* TASK INSTRUCTIONS
Copy these lines word for word, starting at the line containing "Switch to the Main tab on the NPC sheet" and ending after the line containing "This screenshot has width=655, height=1066.". Leave out the pictures.

* MATERIAL SHOWN
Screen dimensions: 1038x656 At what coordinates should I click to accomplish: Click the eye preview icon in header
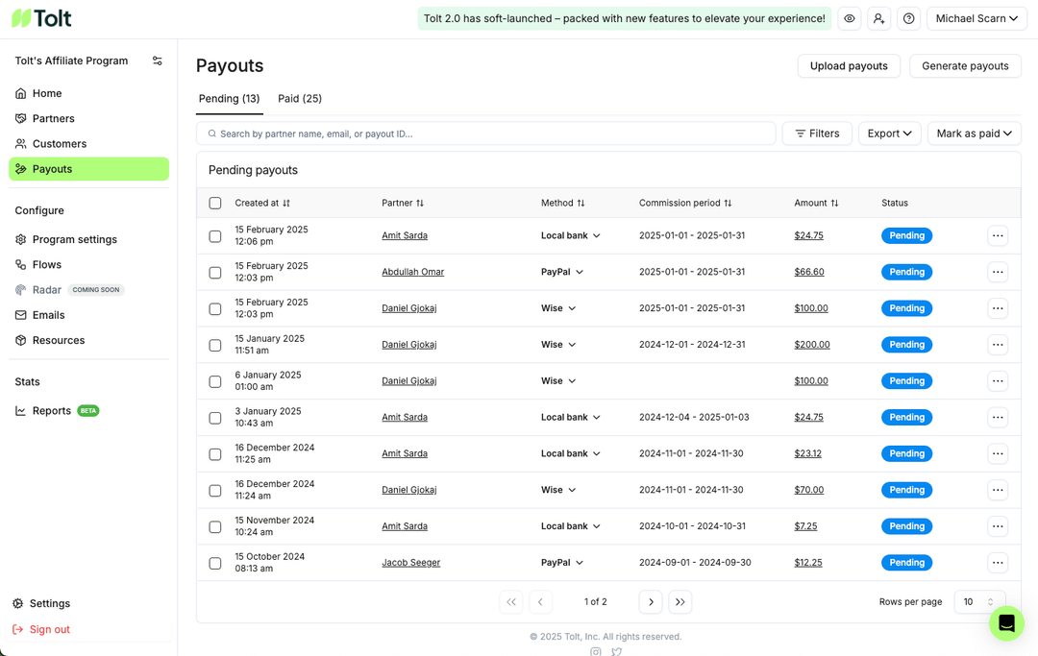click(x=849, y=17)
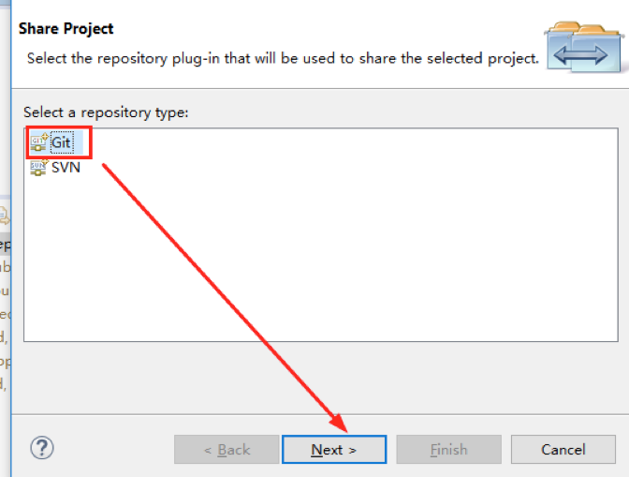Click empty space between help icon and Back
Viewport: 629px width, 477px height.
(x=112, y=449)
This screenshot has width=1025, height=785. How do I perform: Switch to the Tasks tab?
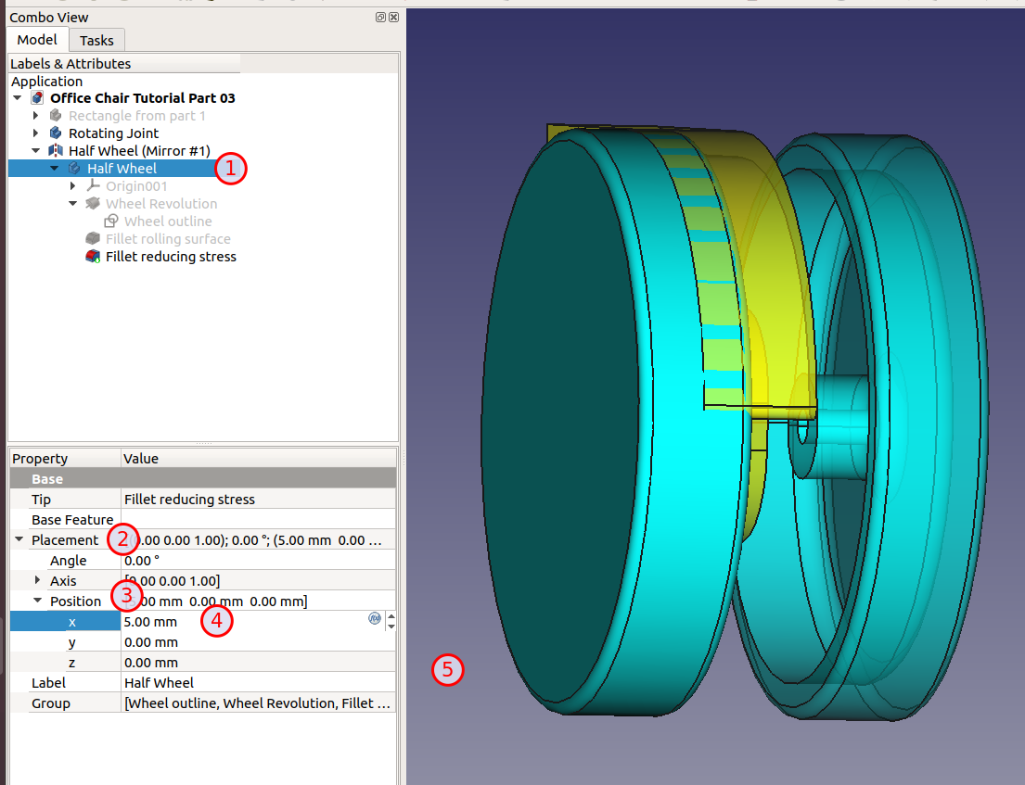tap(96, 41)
...
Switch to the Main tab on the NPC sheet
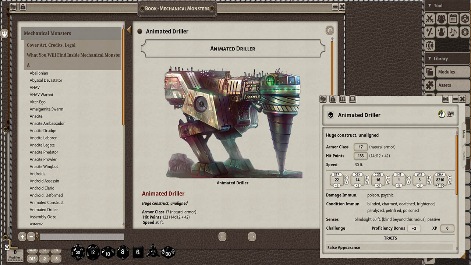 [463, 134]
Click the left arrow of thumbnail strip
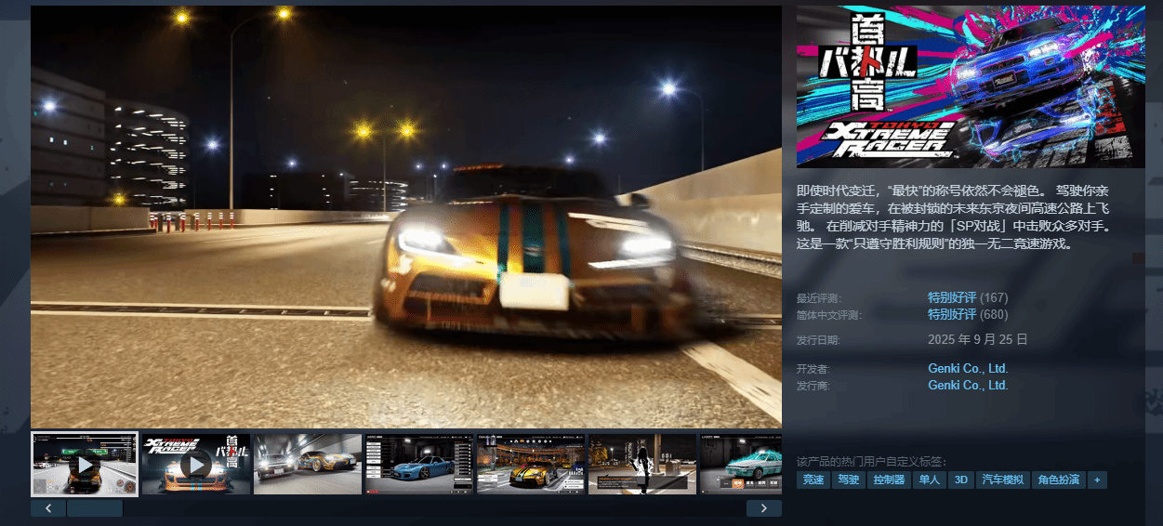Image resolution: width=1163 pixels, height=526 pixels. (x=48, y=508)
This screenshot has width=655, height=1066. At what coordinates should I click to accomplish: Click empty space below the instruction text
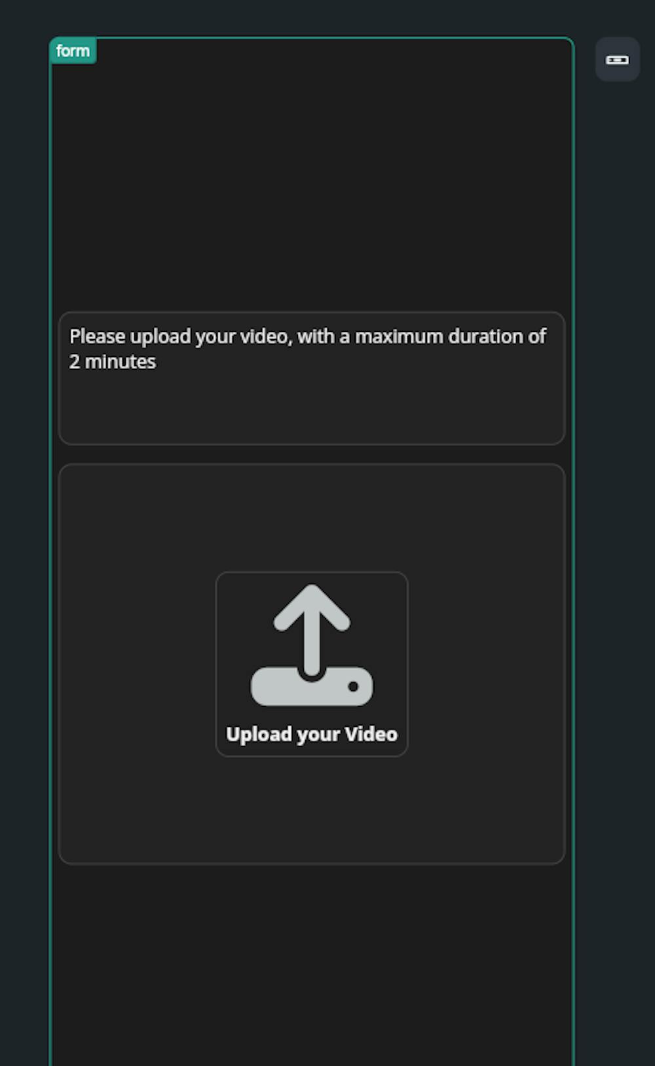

* RESPONSE FOR THIS EXERCISE
Switch to the Main tab on the NPC sheet
 [463, 134]
Click the left arrow of thumbnail strip
Image resolution: width=1163 pixels, height=526 pixels. (x=48, y=508)
This screenshot has width=655, height=1066. At what coordinates should I click to accomplish: Click empty space below the instruction text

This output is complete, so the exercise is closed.